Cinquième roman de Mustapha Benfodil, Terminus Babel est publié aux éditions Barzekh (Alger) en 2023. Après un premier texte rédigé en kabyle, au milieu de ma lecture par laquelle j’ai notamment voulu attirer l’attention sur ce roman, je souhaite reprendre ici la plume, cette fois-ci, en français pour déclarer tout le plaisir que j’ai pris en le lisant tout en tentant d’inscrire ce compte rendu dans une sorte de critique du texte lui-même.
C’est un texte qui n’est pas écrit pour célébrer l’épopée du connu, ni même pour raconter, critiquer et/ou dénoncer la propagande, qu’elle soit liée à l’histoire confisquée, à la patrie galvaudée ou au sentiment national déshonoré.
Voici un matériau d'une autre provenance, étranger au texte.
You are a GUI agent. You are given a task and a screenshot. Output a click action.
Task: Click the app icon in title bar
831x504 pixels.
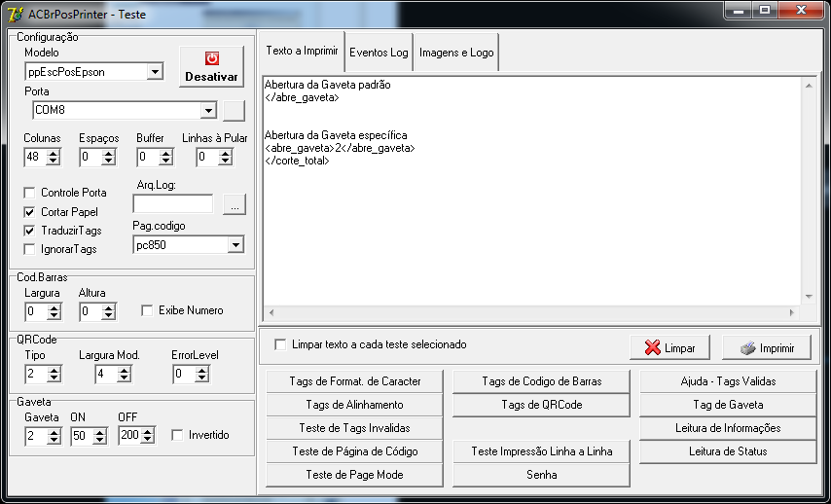(x=16, y=14)
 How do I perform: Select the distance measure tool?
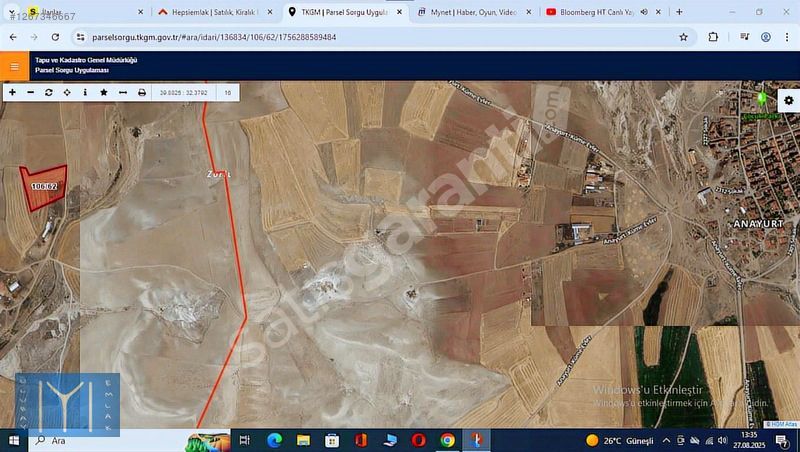[x=123, y=92]
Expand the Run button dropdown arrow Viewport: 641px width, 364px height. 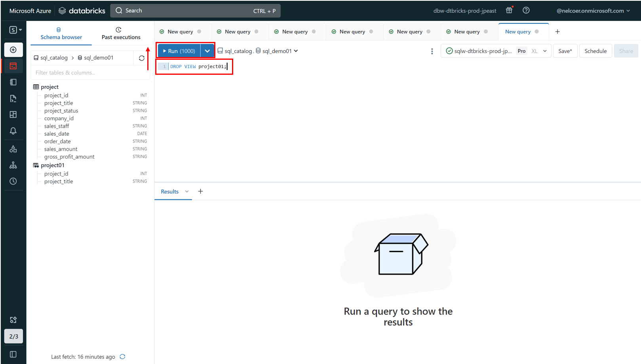207,51
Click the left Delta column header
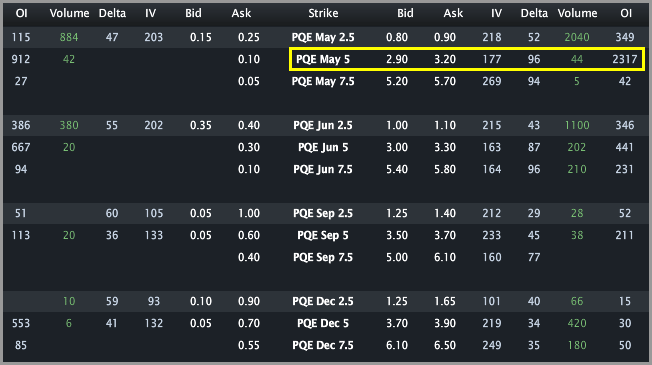Viewport: 652px width, 365px height. click(112, 13)
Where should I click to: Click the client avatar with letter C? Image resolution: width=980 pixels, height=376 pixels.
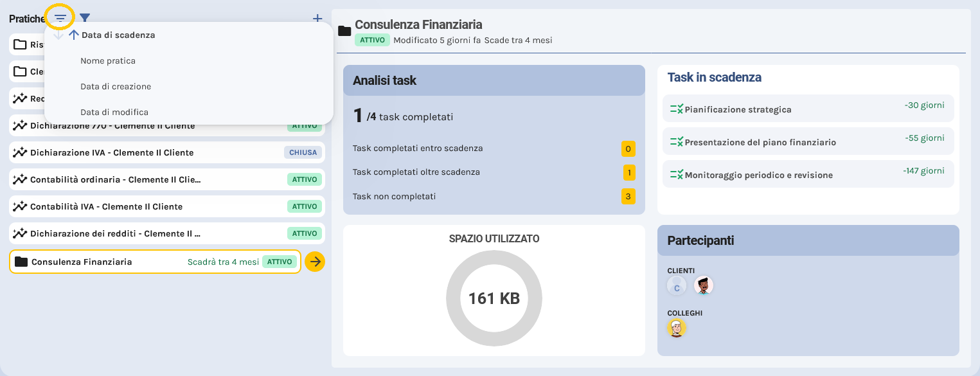tap(677, 287)
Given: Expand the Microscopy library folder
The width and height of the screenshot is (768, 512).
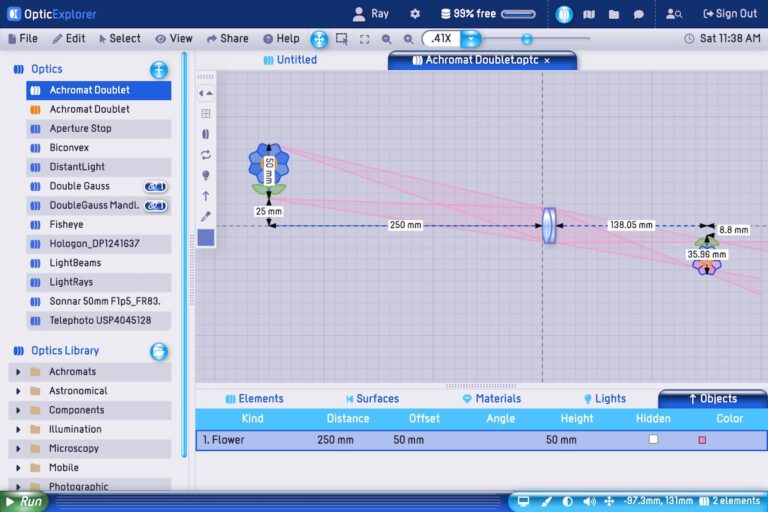Looking at the screenshot, I should 18,449.
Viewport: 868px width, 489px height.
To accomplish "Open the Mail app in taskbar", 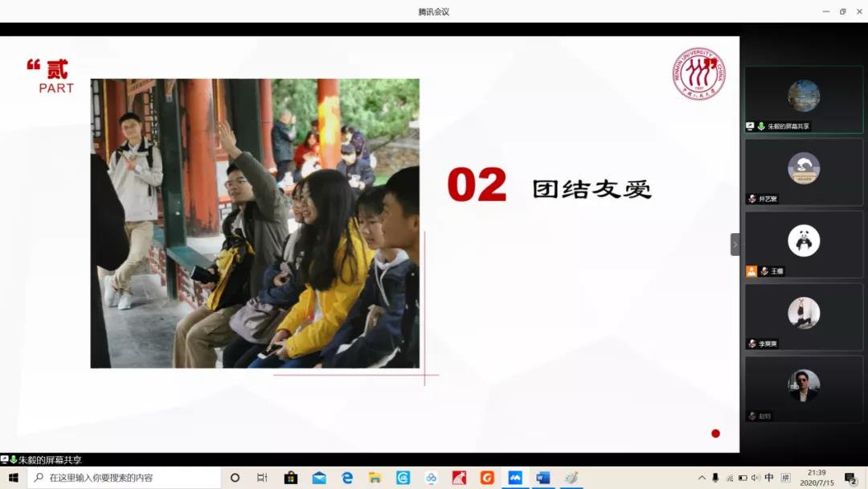I will [x=319, y=478].
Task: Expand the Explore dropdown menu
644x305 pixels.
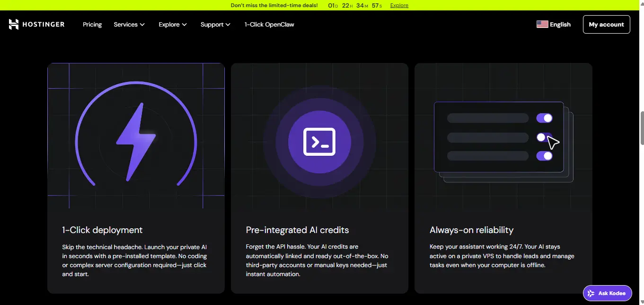Action: point(173,25)
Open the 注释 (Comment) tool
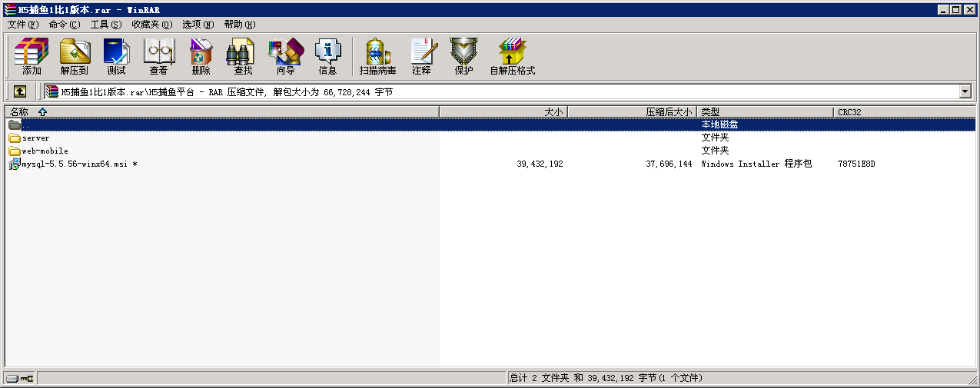The width and height of the screenshot is (980, 388). tap(421, 57)
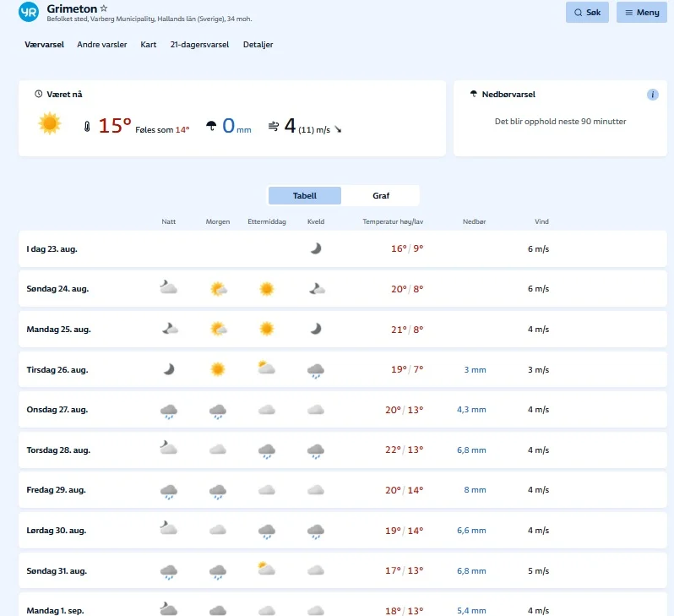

Si c’était le cas, ce texte serait en écho avec l’ordinaire littéraire, car la permanence littéraire finit par embellir certaines thématiques, notamment les plus sociales d’entre elles, et définit les contingences de la contemporanéité littéraire.
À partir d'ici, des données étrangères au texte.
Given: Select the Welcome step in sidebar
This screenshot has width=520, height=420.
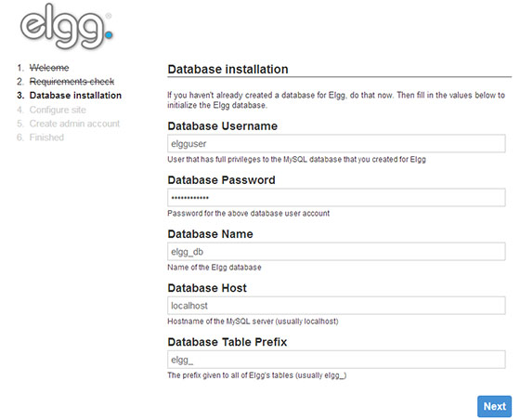Looking at the screenshot, I should [49, 68].
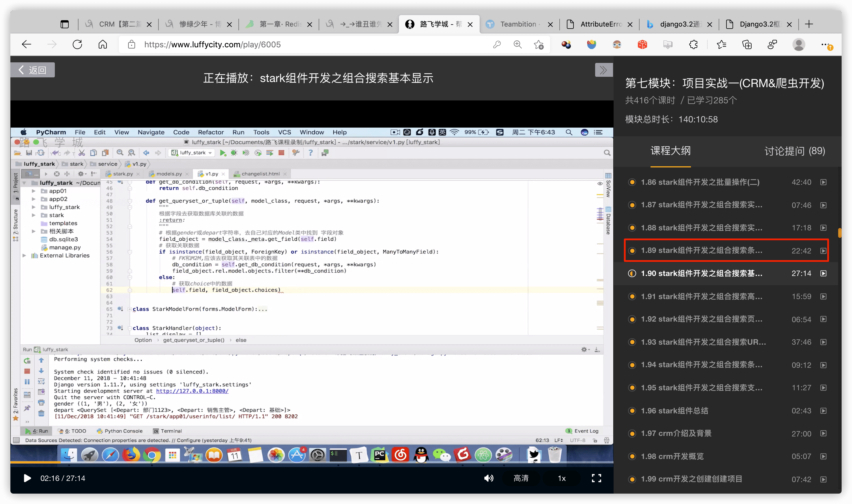The height and width of the screenshot is (504, 852).
Task: Open the 1x playback speed selector
Action: click(562, 478)
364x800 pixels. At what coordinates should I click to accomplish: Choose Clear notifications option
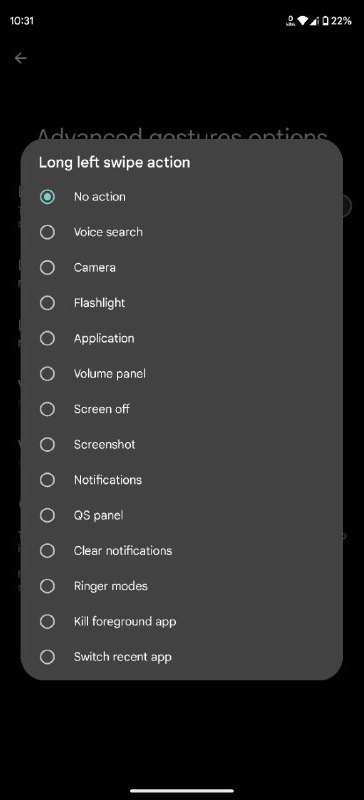pos(181,551)
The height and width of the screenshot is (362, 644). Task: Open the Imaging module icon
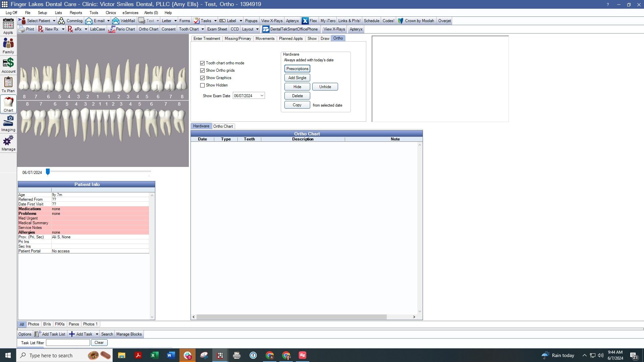(8, 123)
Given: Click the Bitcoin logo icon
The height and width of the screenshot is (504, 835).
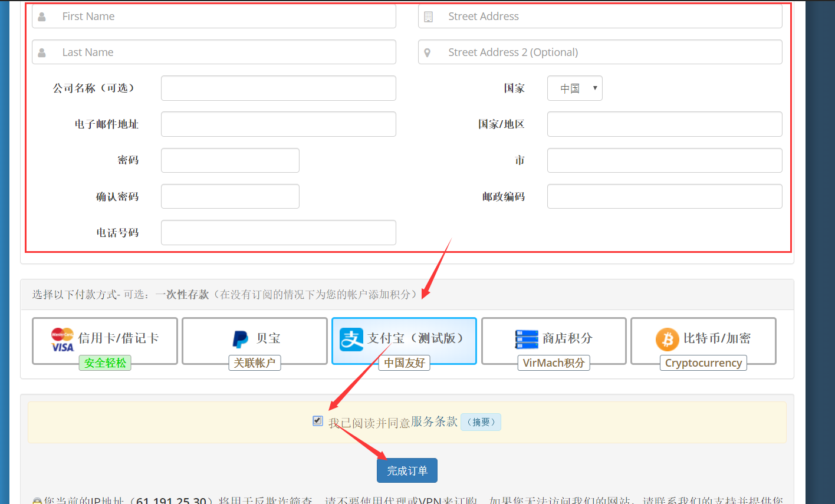Looking at the screenshot, I should 668,340.
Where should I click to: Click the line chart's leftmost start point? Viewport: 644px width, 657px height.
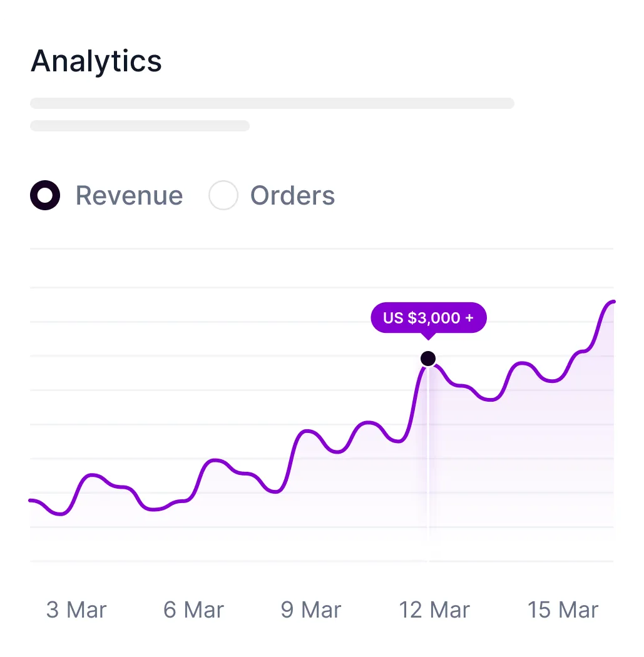(x=31, y=501)
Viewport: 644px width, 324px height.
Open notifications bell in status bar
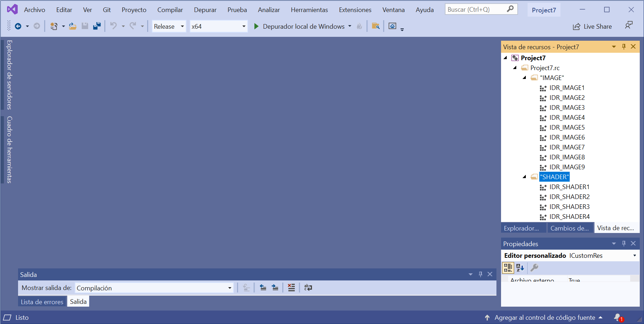[x=617, y=317]
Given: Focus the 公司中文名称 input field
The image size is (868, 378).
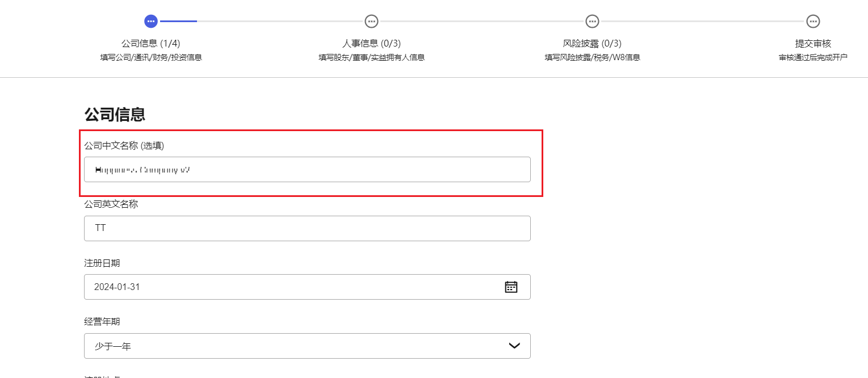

Terminus Babel est une histoire d’un exemplaire d’un livre (roman) revendiquant son existence, son itinéraire, son a-typicité (voir entre autres pp. 70-72). Histoire incroyable, mais imposant sa vérité. On oublie souvent cette vérité. On croit aux choses qu’on voit et aux histoires/choses inventées. Mais on ne fait pas attention aux histoires silencieuses… aux histoires tues, soit par manque d’imagination soit par incapacités à franchir les limites du possible. Il n’est pas de mon attention de raconter ici cette histoire ni de la résumer. Non. Surtout pas. Je ne le souhaite pas. Si je ne le fait, je porterai disgrâce à cette histoire. J’invite à la lire. Je la recommande. Toutefois, je m’autorise à dire d’elle qu’elle mélange l’intimité d’un personnage avec le dialogue entre les textes où les écrivains deviennent eux-mêmes personnages… personnages secondaires… presque à la limite de l’effacement… porteur de sentiment de rejetés et de laissés pour compte… mais, paradoxalement, témoins et mémoire…
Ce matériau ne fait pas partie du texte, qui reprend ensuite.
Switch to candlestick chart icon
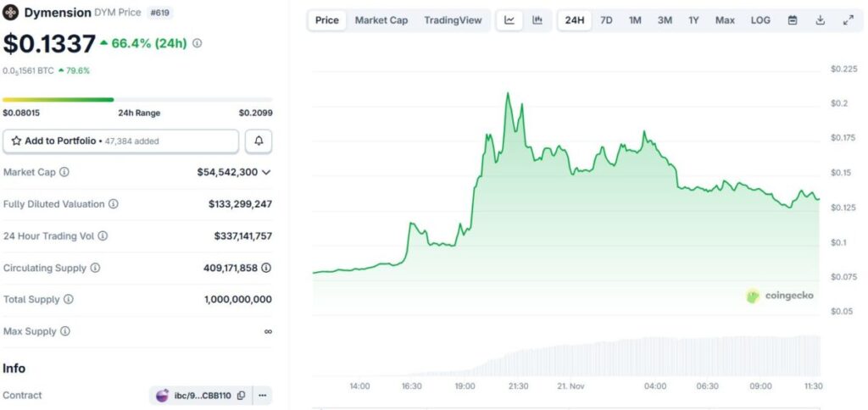This screenshot has height=410, width=868. point(537,20)
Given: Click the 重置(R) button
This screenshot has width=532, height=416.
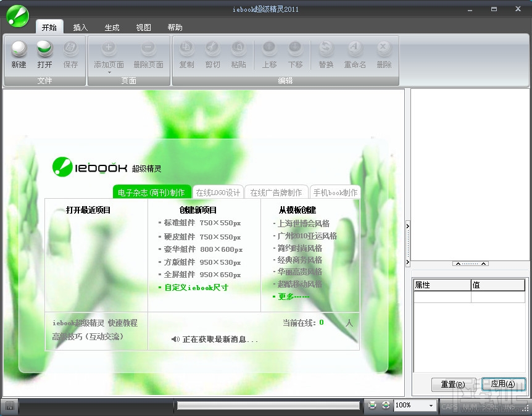Looking at the screenshot, I should (x=453, y=384).
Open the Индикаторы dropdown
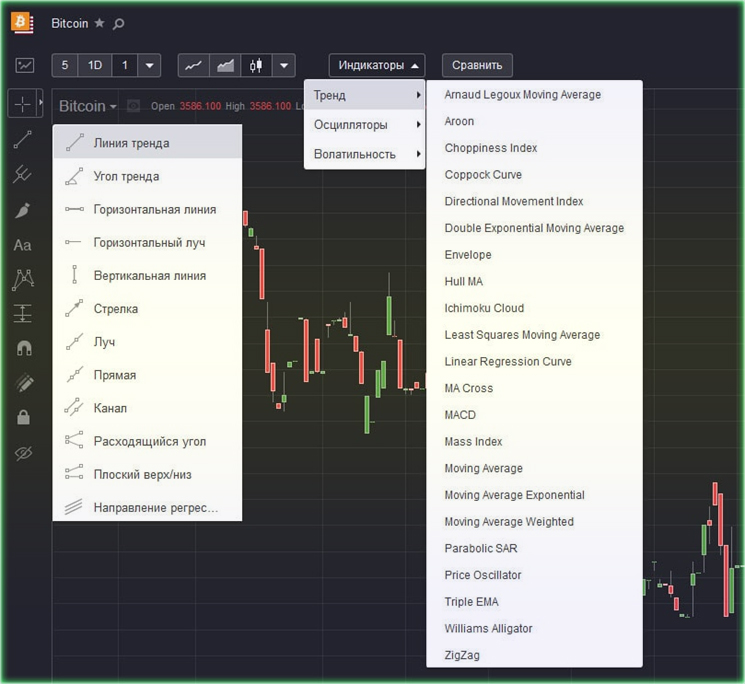Screen dimensions: 745x684 [377, 66]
Construit sur le mode métaphorique, le pilon, auquel est confronté cet exemplaire de roman, figure la déchéance culturelle. Dépassant l’argument économique faisant du recyclage du papier un intérêt louable et allant même au-delà de l’argument écologique, le pilon devient, dans la voix de ce personnage atypique, une allégorie de la mort de la littérature, de la déchéance culturelle dira-t-on même. Arrivé au dernier arrêt, Terminus, là où sa vie est soumise au bon vouloir d’une main possiblement généreuse et empathique, l’exemplaire légèrement abîmé d’un roman est confronté à la possibilité de sa destruction ; la force métaphorique oriente ici le sens vers l’anéantissement de la littérature. Babel, cette immense bibliothèque, ne lui proposera possiblement plus de place.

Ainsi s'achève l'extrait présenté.